▶ _What is needed_: Write out again only the lines that run from the start of the entries to the line containing "Open the Chart tab label", both included.
*** Block opens ***
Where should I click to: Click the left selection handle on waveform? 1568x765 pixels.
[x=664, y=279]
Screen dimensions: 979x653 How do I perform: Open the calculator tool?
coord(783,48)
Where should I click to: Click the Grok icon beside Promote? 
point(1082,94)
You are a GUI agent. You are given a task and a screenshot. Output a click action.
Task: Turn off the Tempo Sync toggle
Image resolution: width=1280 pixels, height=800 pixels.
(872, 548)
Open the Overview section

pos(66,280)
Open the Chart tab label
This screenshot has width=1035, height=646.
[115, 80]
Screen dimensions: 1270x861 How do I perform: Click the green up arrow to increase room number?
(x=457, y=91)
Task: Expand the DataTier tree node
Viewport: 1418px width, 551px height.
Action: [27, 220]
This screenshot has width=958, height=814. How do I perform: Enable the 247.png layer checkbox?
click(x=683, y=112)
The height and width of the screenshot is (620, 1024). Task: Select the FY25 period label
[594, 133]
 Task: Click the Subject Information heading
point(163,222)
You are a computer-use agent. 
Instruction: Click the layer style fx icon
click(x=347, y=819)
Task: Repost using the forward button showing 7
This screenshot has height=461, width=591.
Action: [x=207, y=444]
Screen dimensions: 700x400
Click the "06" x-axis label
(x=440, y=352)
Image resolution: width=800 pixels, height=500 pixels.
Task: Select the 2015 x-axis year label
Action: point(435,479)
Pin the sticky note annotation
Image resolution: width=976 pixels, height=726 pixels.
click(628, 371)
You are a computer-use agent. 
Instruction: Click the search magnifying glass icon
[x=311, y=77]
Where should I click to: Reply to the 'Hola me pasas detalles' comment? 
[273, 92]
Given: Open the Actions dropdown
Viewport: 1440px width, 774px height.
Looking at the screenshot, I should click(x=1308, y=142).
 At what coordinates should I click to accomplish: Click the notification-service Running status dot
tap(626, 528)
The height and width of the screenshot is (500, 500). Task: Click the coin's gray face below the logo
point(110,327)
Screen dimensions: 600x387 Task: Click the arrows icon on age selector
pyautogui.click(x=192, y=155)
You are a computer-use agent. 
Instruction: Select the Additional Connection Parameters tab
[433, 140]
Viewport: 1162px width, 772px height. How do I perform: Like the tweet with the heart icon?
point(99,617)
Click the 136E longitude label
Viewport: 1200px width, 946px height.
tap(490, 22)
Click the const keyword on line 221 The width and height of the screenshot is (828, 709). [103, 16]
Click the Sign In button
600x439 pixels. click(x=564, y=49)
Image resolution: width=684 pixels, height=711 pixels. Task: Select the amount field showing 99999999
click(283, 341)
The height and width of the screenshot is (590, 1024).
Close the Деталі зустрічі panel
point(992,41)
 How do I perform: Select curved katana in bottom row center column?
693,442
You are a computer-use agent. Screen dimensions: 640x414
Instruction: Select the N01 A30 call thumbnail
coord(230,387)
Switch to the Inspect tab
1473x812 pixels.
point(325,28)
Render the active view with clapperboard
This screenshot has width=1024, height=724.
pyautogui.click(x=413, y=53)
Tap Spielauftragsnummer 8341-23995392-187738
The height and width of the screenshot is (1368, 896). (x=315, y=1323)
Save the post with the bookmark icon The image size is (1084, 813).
*** Block closes ***
▶ _Task solution_:
Where should I click to: Click the left selection handle on waveform? 1568x765 pixels.
[x=664, y=279]
Screen dimensions: 979x653 How do I perform: Open the calculator tool?
coord(783,48)
Where should I click to: Click the Grok icon beside Promote? 
point(1082,94)
You are a GUI agent. You are given a task and a screenshot. Output a click action.
Task: Turn off the Tempo Sync toggle
Image resolution: width=1280 pixels, height=800 pixels.
(872, 548)
Open the Overview section

pos(66,280)
Open the Chart tab label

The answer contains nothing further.